08. September 2022 | Position
Der Landesverband Hessen im Verband der Chemischen Industrie e.V. (VCI Hessen) äußert sich in der öffentlichen Anhörung des Ausschusses für Wirtschaft, Energie, Verkehr und Wohnen des Hessischen Landtags zum Gesetzentwurf.
Die Chemie-Branche benötigt für ihre chemischen Prozesse "von Natur aus" viel Energie – sie ist energieintensiv. Umso selbstverständlicher ist es für die Unternehmen Prozesse so effizient und damit so klimaschonend wie möglich zu gestalten. In der politischen Debatte spielen Sicherheit und Wirtschaftlichkeit ihrer Energieversorgung eine besonders große Rolle, da diese die Grundlage bilden.
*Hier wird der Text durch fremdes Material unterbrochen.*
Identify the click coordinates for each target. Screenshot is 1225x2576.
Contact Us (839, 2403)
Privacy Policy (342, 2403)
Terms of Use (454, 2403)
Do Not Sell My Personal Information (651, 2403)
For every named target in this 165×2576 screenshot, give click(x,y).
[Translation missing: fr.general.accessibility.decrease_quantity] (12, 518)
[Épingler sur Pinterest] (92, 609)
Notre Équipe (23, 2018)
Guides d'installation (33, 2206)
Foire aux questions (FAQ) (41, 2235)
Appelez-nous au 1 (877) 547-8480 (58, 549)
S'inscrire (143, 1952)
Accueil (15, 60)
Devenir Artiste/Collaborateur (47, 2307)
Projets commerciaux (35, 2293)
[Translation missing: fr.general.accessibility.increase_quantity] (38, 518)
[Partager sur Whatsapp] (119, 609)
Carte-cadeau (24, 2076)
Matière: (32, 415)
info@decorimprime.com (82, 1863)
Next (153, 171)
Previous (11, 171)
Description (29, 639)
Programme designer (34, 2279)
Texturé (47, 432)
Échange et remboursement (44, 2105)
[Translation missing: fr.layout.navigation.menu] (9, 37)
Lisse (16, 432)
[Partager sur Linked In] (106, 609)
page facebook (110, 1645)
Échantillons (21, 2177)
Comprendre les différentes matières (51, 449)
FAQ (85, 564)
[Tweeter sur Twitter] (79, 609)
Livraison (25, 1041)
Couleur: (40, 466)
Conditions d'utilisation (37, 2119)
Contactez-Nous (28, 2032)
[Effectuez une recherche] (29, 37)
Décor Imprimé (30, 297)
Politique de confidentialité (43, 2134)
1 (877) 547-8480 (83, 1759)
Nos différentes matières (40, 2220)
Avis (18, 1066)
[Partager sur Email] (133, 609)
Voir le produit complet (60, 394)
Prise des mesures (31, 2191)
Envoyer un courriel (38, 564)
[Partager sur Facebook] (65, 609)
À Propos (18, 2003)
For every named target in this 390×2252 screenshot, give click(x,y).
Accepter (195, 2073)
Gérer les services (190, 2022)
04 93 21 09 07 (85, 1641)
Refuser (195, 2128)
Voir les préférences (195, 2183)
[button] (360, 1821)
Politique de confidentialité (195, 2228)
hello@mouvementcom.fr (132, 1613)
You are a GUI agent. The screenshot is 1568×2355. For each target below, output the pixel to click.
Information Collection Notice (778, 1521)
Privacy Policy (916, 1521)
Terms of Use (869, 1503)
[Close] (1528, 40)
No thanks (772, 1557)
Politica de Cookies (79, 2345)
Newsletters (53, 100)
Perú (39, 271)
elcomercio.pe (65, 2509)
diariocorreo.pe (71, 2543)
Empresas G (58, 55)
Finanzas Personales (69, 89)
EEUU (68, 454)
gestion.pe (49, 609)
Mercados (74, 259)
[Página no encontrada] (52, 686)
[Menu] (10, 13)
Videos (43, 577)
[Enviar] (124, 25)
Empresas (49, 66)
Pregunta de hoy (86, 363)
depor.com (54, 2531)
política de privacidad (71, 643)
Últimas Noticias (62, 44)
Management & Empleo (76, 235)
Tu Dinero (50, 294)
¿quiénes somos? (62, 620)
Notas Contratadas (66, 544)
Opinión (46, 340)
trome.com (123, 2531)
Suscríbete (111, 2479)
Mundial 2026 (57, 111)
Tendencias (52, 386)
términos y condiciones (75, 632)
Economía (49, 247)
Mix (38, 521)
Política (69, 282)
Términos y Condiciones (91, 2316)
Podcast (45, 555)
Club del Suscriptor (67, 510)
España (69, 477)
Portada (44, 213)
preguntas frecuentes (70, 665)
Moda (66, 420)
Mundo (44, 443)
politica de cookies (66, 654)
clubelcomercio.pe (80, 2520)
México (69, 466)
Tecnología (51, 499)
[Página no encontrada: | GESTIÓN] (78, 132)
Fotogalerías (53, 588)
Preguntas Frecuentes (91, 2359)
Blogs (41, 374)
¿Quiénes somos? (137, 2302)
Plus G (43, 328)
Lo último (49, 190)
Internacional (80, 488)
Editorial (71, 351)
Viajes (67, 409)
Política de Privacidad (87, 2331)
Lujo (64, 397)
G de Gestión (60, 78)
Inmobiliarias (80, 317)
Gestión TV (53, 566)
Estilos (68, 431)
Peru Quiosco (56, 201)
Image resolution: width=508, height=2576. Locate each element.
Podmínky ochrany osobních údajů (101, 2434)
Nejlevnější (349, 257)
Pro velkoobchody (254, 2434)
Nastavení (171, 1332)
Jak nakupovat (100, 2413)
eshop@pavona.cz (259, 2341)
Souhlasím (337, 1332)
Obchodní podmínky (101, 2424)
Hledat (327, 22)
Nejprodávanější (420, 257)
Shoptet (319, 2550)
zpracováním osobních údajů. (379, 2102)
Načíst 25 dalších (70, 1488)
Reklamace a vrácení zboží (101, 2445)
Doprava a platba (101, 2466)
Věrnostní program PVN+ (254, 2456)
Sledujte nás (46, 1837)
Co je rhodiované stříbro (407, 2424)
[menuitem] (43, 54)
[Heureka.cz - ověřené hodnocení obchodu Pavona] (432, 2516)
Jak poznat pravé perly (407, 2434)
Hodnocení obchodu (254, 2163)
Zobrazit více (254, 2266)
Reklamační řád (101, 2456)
Der vorliegende Gesetzentwurf zum Hessischen Energiegesetz legt den Fokus fast ausschließlich auf das Engagement der Landesregierung und deren Vorbildfunktion. Dieses Selbstverständnis ist zu begrüßen, kommt doch der Legislative eine besondere Verantwortung gegenüber ihren Bürgerinnen und Bürgern zu. Landeseigene Gebäude sollen mit Photovoltaik ausgestattet und kommunale Wärmeplanungen für 59 hessische Gemeinden verpflichtend gemacht werden. Auch soll die Förderquote erhöht und somit geltende Mindestanforderungen für Neu- und Erweiterungsbauten sowie Sanierung von Gebäuden übererfüllt werden.
Explizit betroffen ist die Wirtschaft bei §12 „Photovoltaikanlagen auf nicht landeseigenen Stellplätzen“. Wenngleich eine Ausnahmeregelung für Unternehmen möglich ist, kann diese lediglich auf Antrag angefordert werden. Eine Wirtschaftlichkeitsprüfung der betroffenen Unternehmen wäre sinnvoller, wenngleich auch damit zusätzliche Gutachten notwendig würden und erhöhter bürokratischer Aufwand entstünde.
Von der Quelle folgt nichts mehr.